Myriam ist am Scheideweg ihres Leben, müde, sich immer selbst zu belügen, müde, immer Opfer zu sein, sich verstellen zu müssen, Mutterliebe heucheln zu müssen, wo nur innere Leere ist. Erst  mit ihrem Restaurant „Chez Moi“ findet sie zu sich – und eine neue Liebe.

Mit „Mangez-moi“ hat Agnès Desarthe, Jahrgang 1966, die Irr- und Abwege, Schwierigkeiten und Erfolge auf dem Wege der Selbstfindung in eine Parabel gepackt, die vom ersten bis zum letzten Wort höchst lesenswert ist – 280 Seiten lang.

Djian, Philip: Betty Blue – 37,2° am Morgen*

Eine unglaublich dramatische Liebesgeschichte, im Buch noch viel schöner als im Film!

Dumas, Alexandre: Der Graf von Monte Christo*

Ein Superheld, der trotz seiner außergewöhnlichen Fähigkeiten seine große Liebe nicht zurückzugewinnen vermag – der Klassiker ist noch heute toppaktuell. Und die Sprache… zeitlos wundervoll.

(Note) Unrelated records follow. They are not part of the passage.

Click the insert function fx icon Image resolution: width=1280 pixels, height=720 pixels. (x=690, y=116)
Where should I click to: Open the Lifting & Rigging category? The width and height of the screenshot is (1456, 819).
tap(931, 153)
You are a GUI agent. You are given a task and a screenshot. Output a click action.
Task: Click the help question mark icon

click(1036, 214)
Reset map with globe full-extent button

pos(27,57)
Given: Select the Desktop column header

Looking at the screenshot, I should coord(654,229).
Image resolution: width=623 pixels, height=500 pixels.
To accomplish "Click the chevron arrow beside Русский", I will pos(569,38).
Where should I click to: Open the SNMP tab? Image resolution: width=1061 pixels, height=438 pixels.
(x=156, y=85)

Foenkinos, David: Größter anzunehmender Glücksfall*

Die Geschichte einer großen Liebe, deren Glück Claire und Jean-Jacques erst erkennen, als sie zu Ende geht. Eine tolle Lektüre, witzig wie ironisch, voller Tiefgang und Humor.

Gallay, Claudie: Die Brandungswelle

La Hague im Nordwesten der Normandie:Der Wind bläst zuweilen so stark, dass er den Schmetterlingen die Flügel fortreißt, sagen die Einheimischen. Zurückgezogen leben sie hier. Bis eines Tages Lambert auftaucht, um einen mysteriösen Tod aufzuklären. Ein Roman, nüchtern verfasst, und doch unglaublich packend!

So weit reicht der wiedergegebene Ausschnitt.